Being more-or-less the same system as DH it is easy for a 40kRPG veteran to get into, but there are some interesting changes to pay attention to. Righteous Fury has been streamlined a bit, for instance. Probably the most interesting change is 'leveling up'. In previous 40kRPGs what class you were determined what skills and talents you could learn and how much they cost, in addition to the XP cost of improving attributes. In Only War there is something called the 'Aptitude' system. For instance, one might have an Aptitude in both Ballistic Skill and in, say, Offense (I'm almost certainly paraphrasing). That's two aptitudes that run along the same track, so talents and skills along the lines of Two Weapon Wielding (Ballistic) will be at their cheapest (the 100 XP track). A single aptitude gives you slightly less of a discount (the 250 track) and having none of a talent, skill, or attribute's associated Aptitudes means you'd be paying full price (the 500 xp track). A character gains Aptitudes depending upon what specialty/class they choose, with additional ones sometimes being granted by your regiment. While this certainly makes a given character specialty lean towards taking certain things it does not actually restrain them from going for the most expensive options; there are no character paths to progress by, merely a small block of 'recommended' advances. While going outside of your Aptitudes is expensive, actual prohibited advances are few to none.

▶ [Dataset content]:
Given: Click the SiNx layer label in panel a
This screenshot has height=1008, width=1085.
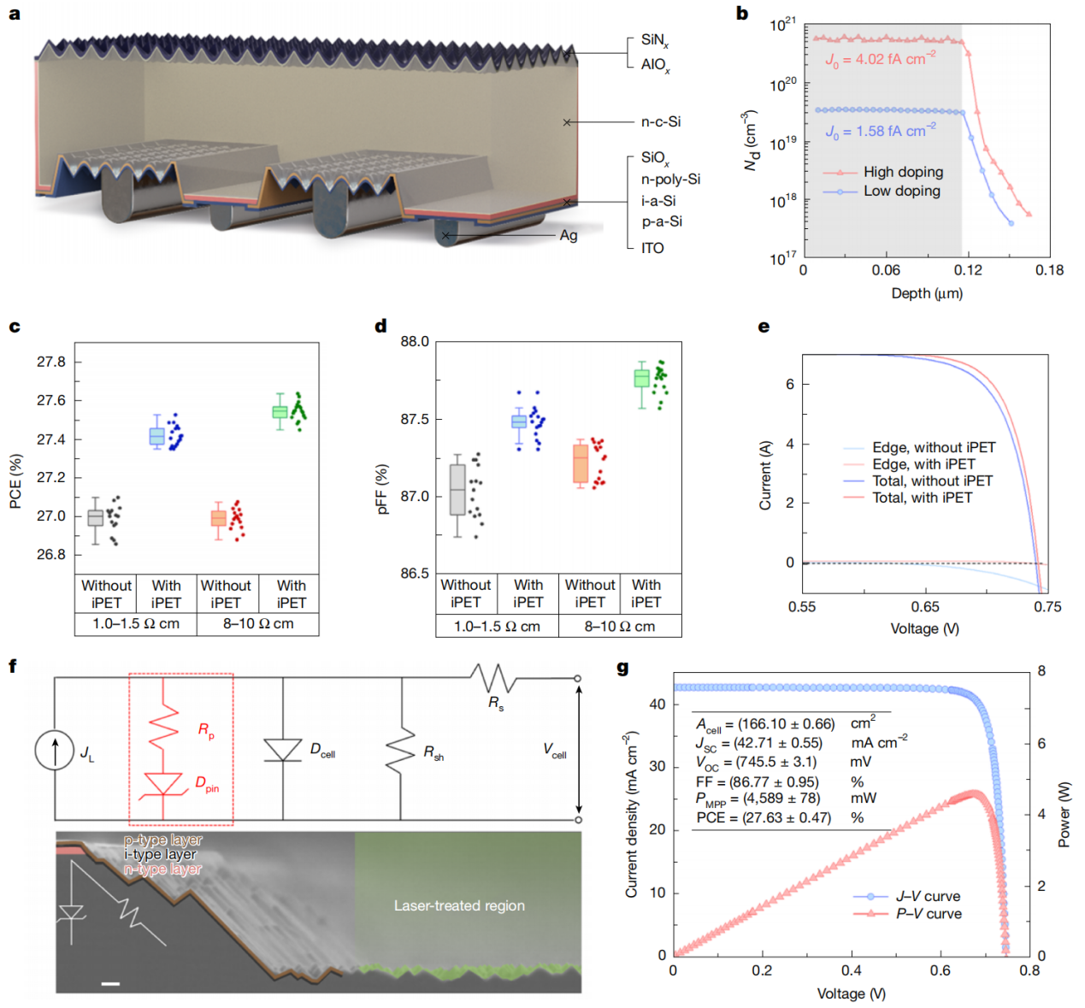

▶ [Written exercise A]:
Please answer these from the Only War passage:
(i) Which rule has been streamlined a bit?
(ii) Which XP track applies when a character has none of an advance's associated Aptitudes?
(iii) Besides the chosen specialty or class, what sometimes grants a character additional Aptitudes?
▶ [Written exercise B]:
Decide whether each statement agrees with the Only War passage, and quote the words that settle it:
(i) Only War uses a very different system from DH.
(ii) Having a single Aptitude puts an advance on the 250 track.
(iii) Characters are barred from taking advances outside their Aptitudes.
▶ [Written exercise C]: Carry the Only War passage forward from its final sentence.

▶ [Written answer A]:
(i) Righteous Fury
(ii) The 500 XP track, which is full price
(iii) The character's regiment

▶ [Written answer B]:
(i) No: "Being more-or-less the same system as DH"
(ii) Yes: "A single aptitude gives you slightly less of a discount (the 250 track)"
(iii) No: "While going outside of your Aptitudes is expensive, actual prohibited advances are few to none."

▶ [Written answer C]:
The regimental set-up is very interesting, especially the regimental creation rules which allow the entire party to build the regiment that they come from using a point buy system. This also simplifies the character creation process, as your regiment plays a large part in determining your basic kit, a few starting talents or skills, and maybe an aptitude. Replacing a dead character is much easier, as you are handed a bunch of equipment and goodies at character creation and do not have to worry about being TOO far behind the older, surviving characters.

The Logistics set-up is interesting, in-character for the universe, and potentially hilarious (were supposed to be issued a tank, were instead issued several crates of booze, for instance).

The Comrade system allows for PC created and controlled NPCs to fill out the squad (and for the GM to kill mercilessly whenever the players make a mistake).

The vehicles are a great addition, ESPECIALLY the new tables for Critical Damage as done to vehicles. The Crit tables in the FF 40kRPGs were always a blast, and now we have an entirely new set.

I will say, however, that there was a severe oversight in the vehicle section: no aircraft. The explanation given is that they are more the purview of the Imperial Navy and will thus not be in Only War. But there is an entire type of regiment designed to be jumping out of aircraft, a specialty that is built to handle vehicles and would need just one more option to choose to be able to fly them, and there are pictures of Valkyries. All. Throughout. The Book. Teasing you. And Valkyries had to be flown during the Free RPG Day last year! They clearly are being used, so where are the stats guys? They've used a decent in-universe excuse, and I understand the need to hold things back for future books since this IS a business, but this seems a little too forward for me to just nod in an understanding fashion. So, even though I'm probably nitpicking, I'll wave a yellow card and dock a star for Overly Blatant Milking of the Customers.

That's . . . pretty much the only thing about this book that bothered me. I love what they've done with the Imperial Guard, I'm looking forward to the upcoming splatbooks giving us more pre-built regiments, Rough Rider options, and mixed regiment creation, and would highly recommend that any fan of 40k or gritty military sci-fi get this game and try it out.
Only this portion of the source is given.